■ **Document section**:
>>>>

9. Read-out template (statistical honesty)
Below is the result of a retention experiment. Write the read-out: (1) hypothesis tested, (2) sample size achieved, (3) result with confidence interval, (4) whether it crossed the minimum detectable effect, (5) guardrail movement, (6) ship / kill / iterate decision, (7) what we learned even if it failed.
Result data: {paste}
10. Pre-mortem of the experiment
Before launching this experiment, run a pre-mortem: 5 reasons it could produce a misleading result (selection bias, seasonality, contamination, ceiling effect, novelty effect). For each: how to detect, how to mitigate. End with the kill criterion that should force an immediate stop.
11. Backlog of retention bets (quarterly)
For {product} with current retention curve {paste}, produce a backlog of 12 retention experiments for next quarter. For each: hypothesis, target metric (D1/D7/D30), estimated effort (S/M/L), expected lift (small/medium/large). Sort by impact / effort.
12. Email-based retention test
Design an email-based retention experiment for {product}: (1) trigger condition (e.g., 3 days since last login), (2) email variants (control = no email, variant A = soft nudge, variant B = personalized recommendation), (3) success metric (return rate within 7 days), (4) sample size, (5) what would invalidate the result.
13. “Kill the feature” retention test
We suspect {feature} is hurting retention. Design a counter-test: for a random 5% of users, hide the feature entirely. Measure D7 / D14 retention vs control. Define the threshold at which we kill the feature for everyone.
14. Retention curve diagnostic
Below is our retention curve (D0 to D60). Diagnose: where does the steepest drop happen, what behavior change correlates with the cliff, what segment is most affected. Recommend the next experiment to test the diagnosis.
Curve: {paste}
15. Multi-experiment dependency mapper
We have 5 retention experiments in flight. Identify: which can run in parallel safely, which contaminate each other, which require sequencing. Output a dependency graph and a recommended schedule for the next 8 weeks.
Experiments: {paste}
Common mistakes
- Bundling 3+ changes in one experiment — cannot tell what caused the lift.
- Calling a 1-point lift a “win” without checking statistical significance.
- Forgetting guardrails — improving D1 while spiking opt-out rate is a loss.
- Cohort window too short — D30 tests need 6+ weeks, no shortcuts.

<<<<

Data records

>>>>

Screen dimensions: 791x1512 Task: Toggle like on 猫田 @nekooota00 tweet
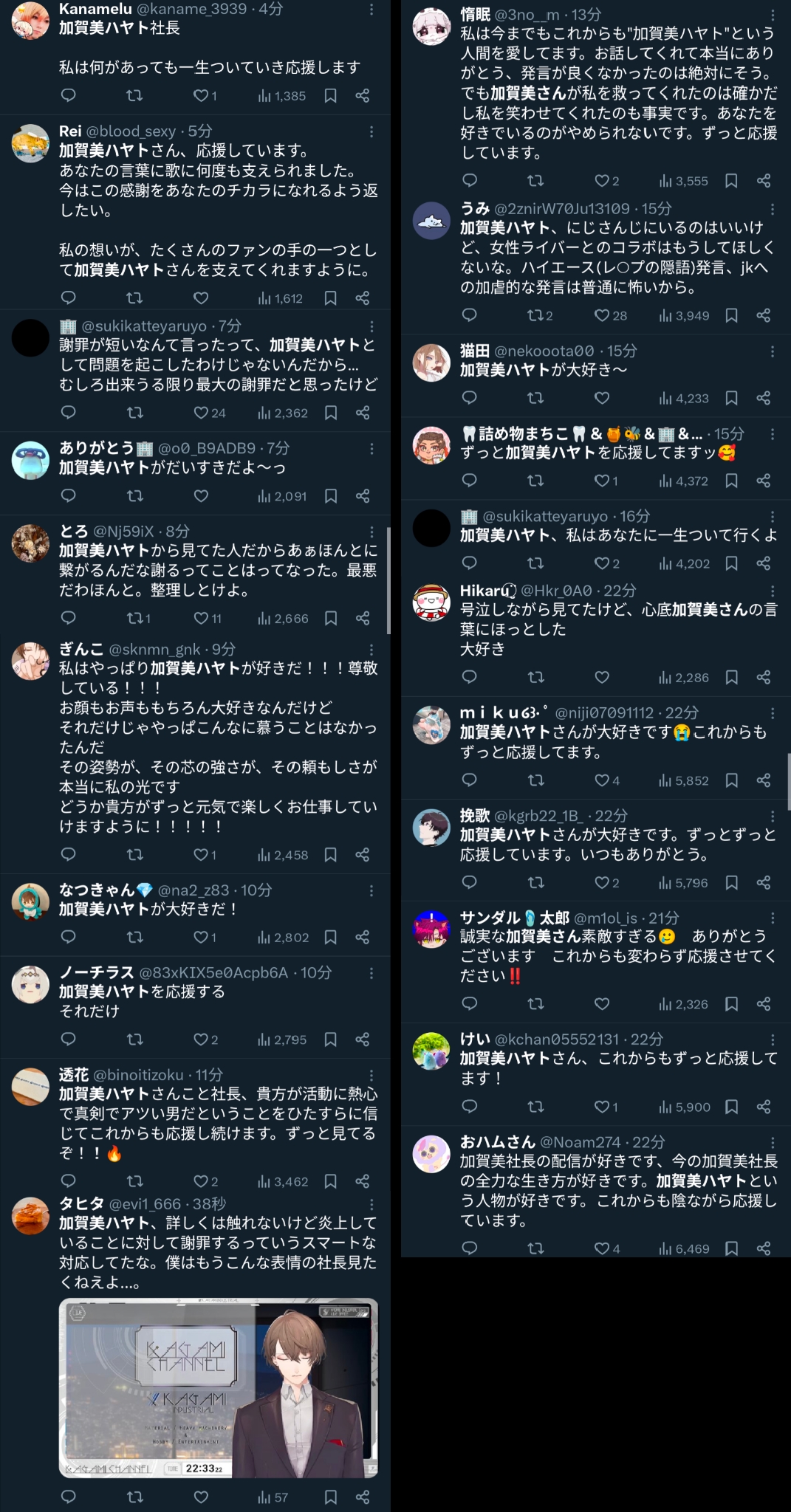(x=602, y=399)
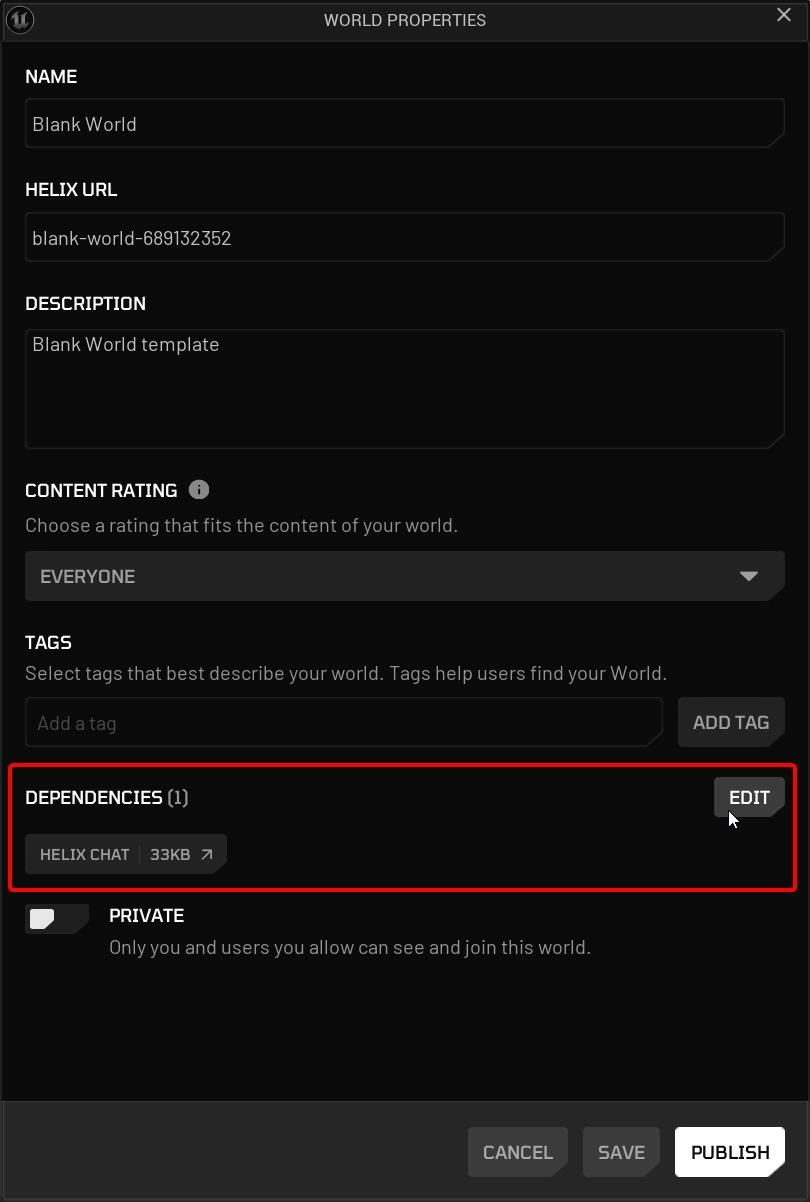Toggle the Private world switch

(x=56, y=918)
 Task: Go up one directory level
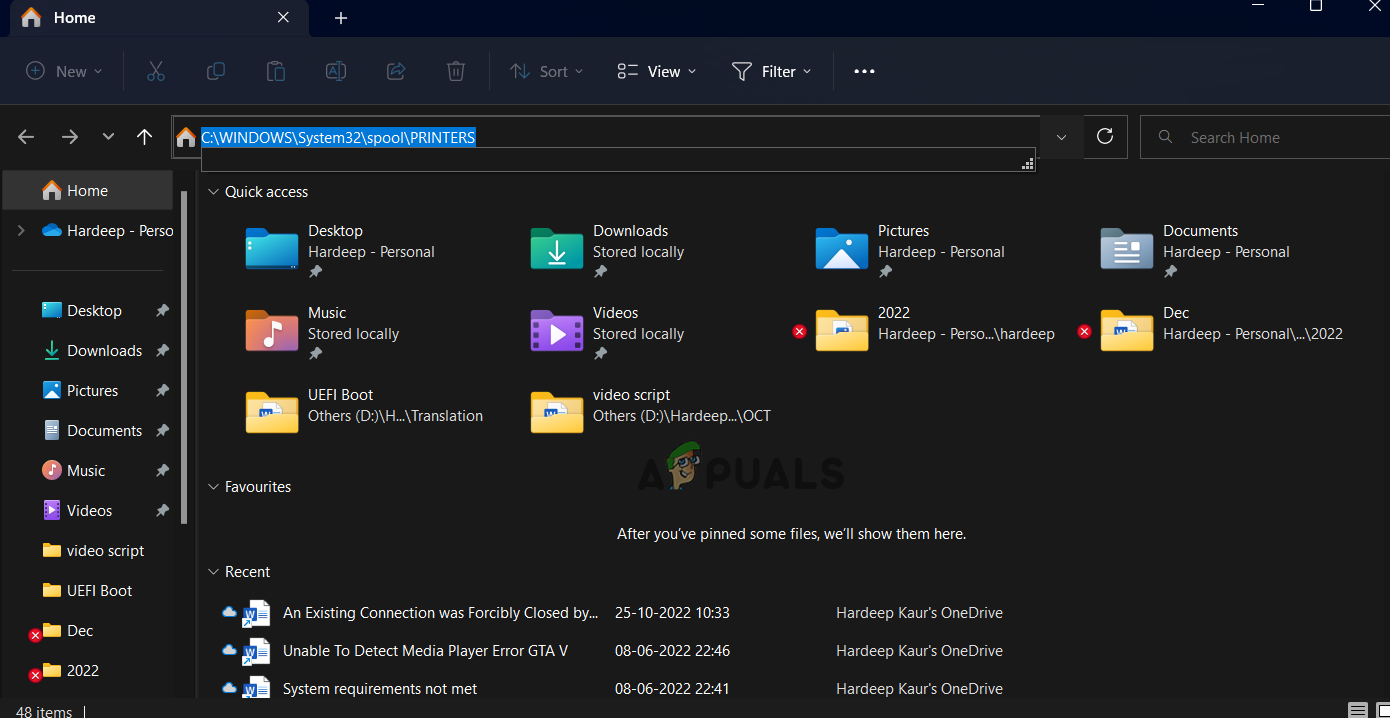(x=144, y=137)
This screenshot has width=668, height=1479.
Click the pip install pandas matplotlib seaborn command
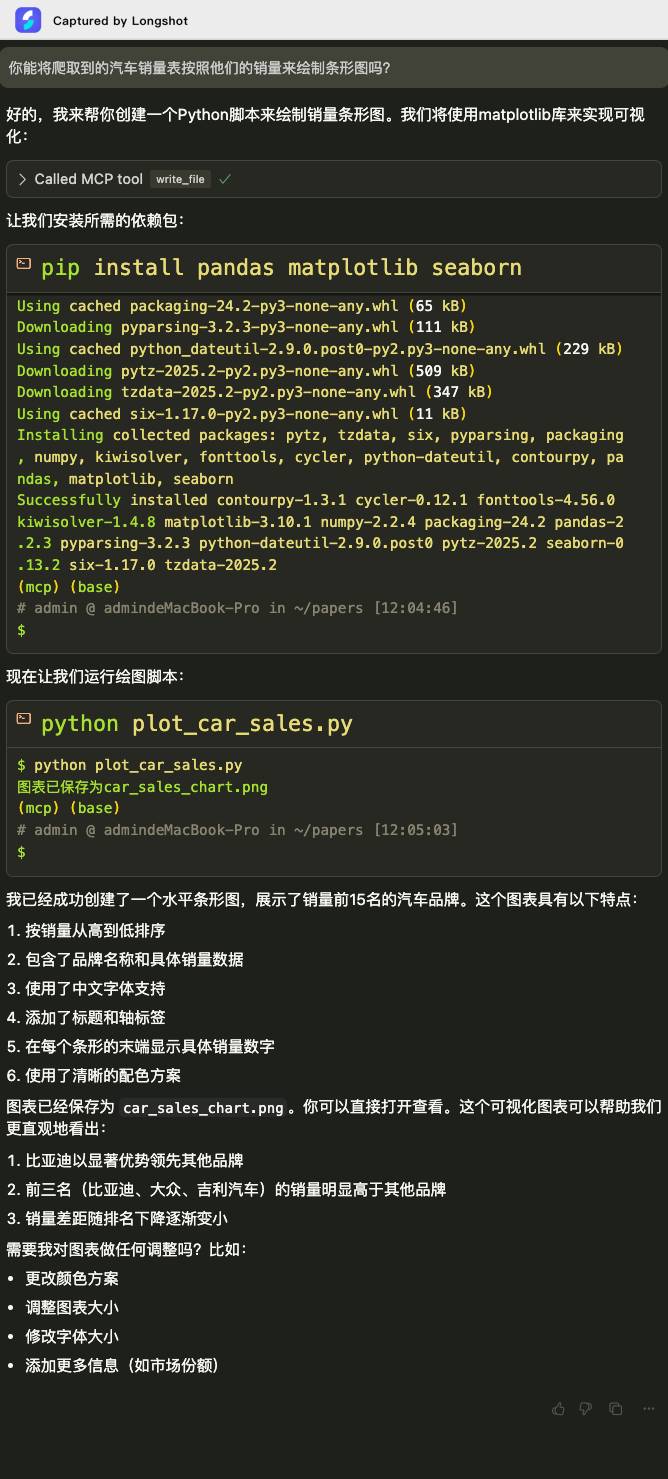281,267
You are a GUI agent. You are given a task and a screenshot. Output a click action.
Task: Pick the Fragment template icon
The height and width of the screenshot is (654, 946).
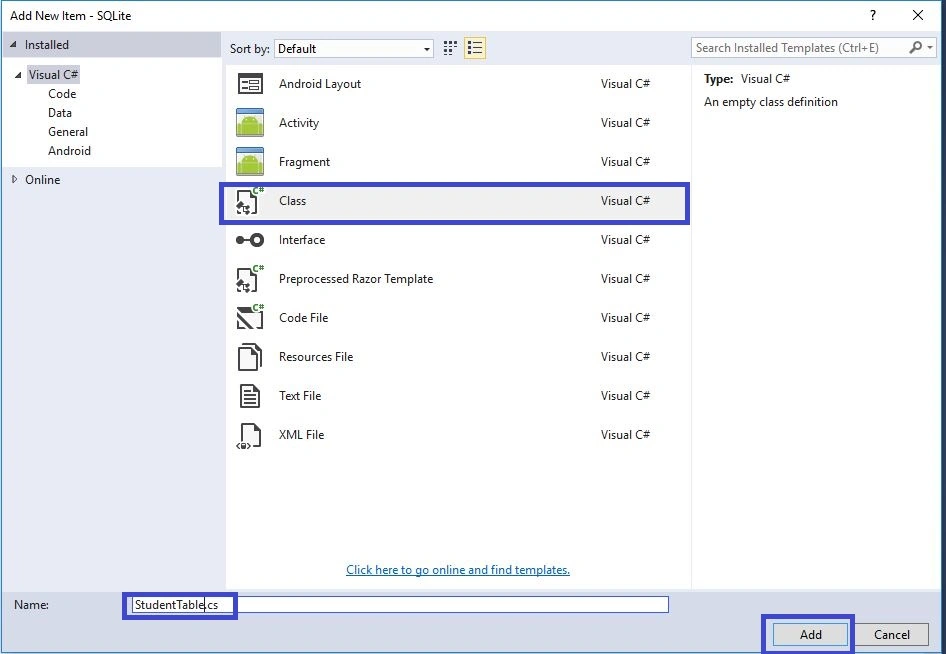(250, 162)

<<<<

■ **Work instructions**:
1. Please write out the retention experiment text from "14. Retention curve" up to and including "caused the lift.".
2. According to the retention experiment text, why should one experiment not bundle three or more changes?
The listing comes from a separate source.

■ **Outputs in order**:
1.
14. Retention curve diagnostic
Below is our retention curve (D0 to D60). Diagnose: where does the steepest drop happen, what behavior change correlates with the cliff, what segment is most affected. Recommend the next experiment to test the diagnosis.
Curve: {paste}
15. Multi-experiment dependency mapper
We have 5 retention experiments in flight. Identify: which can run in parallel safely, which contaminate each other, which require sequencing. Output a dependency graph and a recommended schedule for the next 8 weeks.
Experiments: {paste}
Common mistakes
- Bundling 3+ changes in one experiment — cannot tell what caused the lift.

2. With three or more changes bundled into one experiment, you cannot tell which change caused the lift.